--- START Information shown ---

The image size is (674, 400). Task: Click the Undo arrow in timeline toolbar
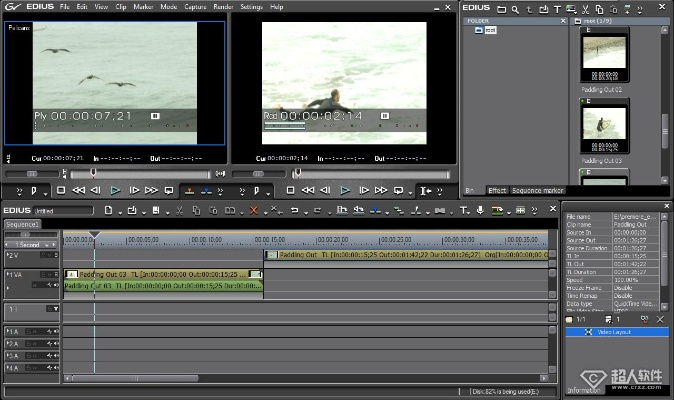(294, 210)
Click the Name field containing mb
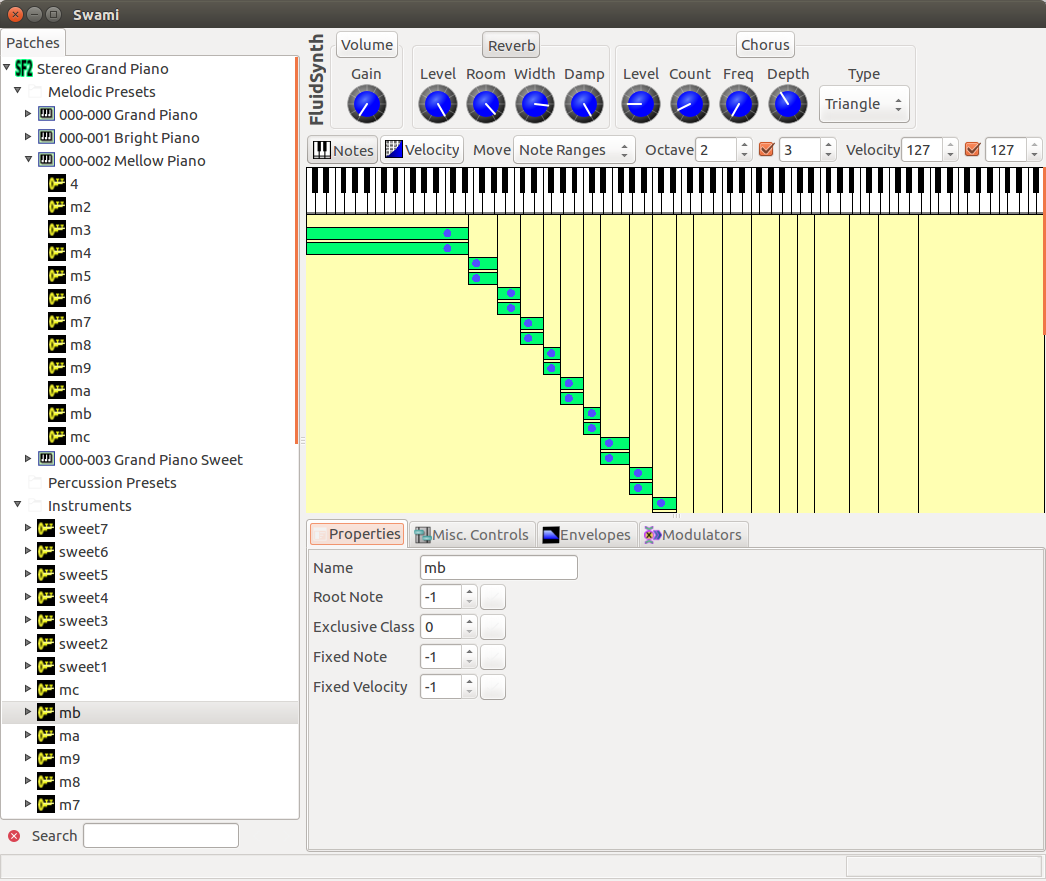 tap(498, 568)
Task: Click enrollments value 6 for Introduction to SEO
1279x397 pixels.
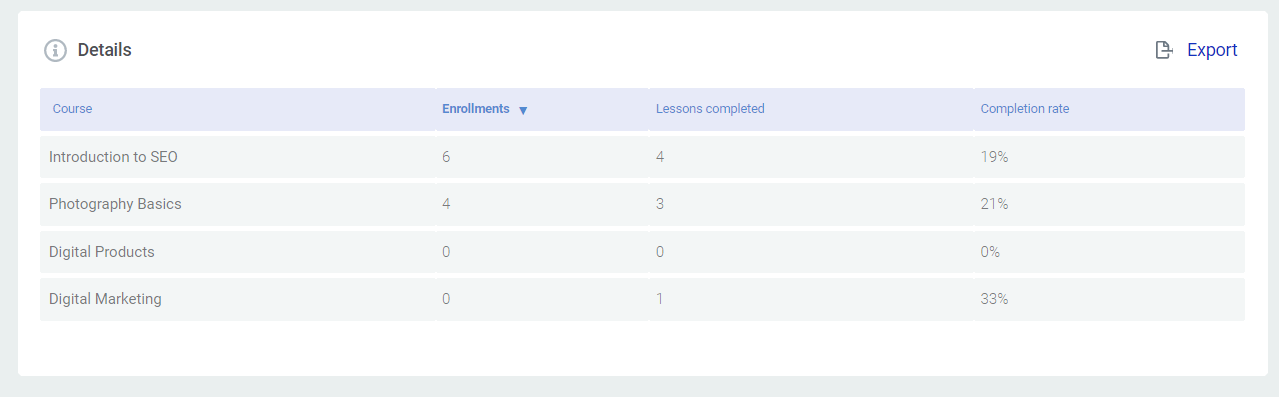Action: pos(446,157)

--- END Information shown ---

## Prompt
Rewrite the rows above as a numbered list with one line per item. Omit any blank lines and leave out the pictures.

## The solution
1. The image size is (674, 400). Task: Click the Undo arrow in timeline toolbar
2. (294, 210)
3. Click the Name field containing mb
4.  tap(498, 568)
5. Task: Click enrollments value 6 for Introduction to SEO
6. 1279x397 pixels.
7. Action: pos(446,157)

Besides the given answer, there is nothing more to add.